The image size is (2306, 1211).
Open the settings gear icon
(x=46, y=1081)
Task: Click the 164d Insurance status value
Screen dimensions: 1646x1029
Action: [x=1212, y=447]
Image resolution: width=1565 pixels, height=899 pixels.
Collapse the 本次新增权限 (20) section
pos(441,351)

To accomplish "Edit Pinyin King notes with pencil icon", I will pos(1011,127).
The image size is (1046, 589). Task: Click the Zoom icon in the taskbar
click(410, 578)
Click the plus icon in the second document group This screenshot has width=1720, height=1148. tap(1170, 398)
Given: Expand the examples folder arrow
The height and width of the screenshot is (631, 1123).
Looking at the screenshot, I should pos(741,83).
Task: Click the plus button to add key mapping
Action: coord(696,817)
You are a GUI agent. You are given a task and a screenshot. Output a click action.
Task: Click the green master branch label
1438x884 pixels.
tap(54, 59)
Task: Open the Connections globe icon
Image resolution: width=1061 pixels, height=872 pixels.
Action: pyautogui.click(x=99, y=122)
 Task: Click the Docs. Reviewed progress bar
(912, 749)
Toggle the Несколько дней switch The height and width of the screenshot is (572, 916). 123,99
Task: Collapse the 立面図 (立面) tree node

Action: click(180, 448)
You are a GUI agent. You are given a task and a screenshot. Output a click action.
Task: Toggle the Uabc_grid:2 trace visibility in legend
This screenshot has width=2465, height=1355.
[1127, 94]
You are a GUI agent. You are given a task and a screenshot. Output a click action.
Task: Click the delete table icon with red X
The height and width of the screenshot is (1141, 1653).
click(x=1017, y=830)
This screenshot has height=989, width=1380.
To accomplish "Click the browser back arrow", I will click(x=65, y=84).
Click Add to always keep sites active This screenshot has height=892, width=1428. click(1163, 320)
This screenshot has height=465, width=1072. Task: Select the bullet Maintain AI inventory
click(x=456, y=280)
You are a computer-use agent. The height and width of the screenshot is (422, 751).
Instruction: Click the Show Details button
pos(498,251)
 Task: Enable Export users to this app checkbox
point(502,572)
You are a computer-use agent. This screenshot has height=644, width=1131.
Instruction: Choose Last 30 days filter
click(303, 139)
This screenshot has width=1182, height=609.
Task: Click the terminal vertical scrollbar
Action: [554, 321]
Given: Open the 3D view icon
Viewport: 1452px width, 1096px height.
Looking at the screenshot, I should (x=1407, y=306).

Exercise directions: In the records above, find the lines holding "will". Copy each one.

Response area:
To accomplish "Edit Pinyin King notes with pencil icon", I will pos(1011,127).
To accomplish "Click the browser back arrow", I will click(x=65, y=84).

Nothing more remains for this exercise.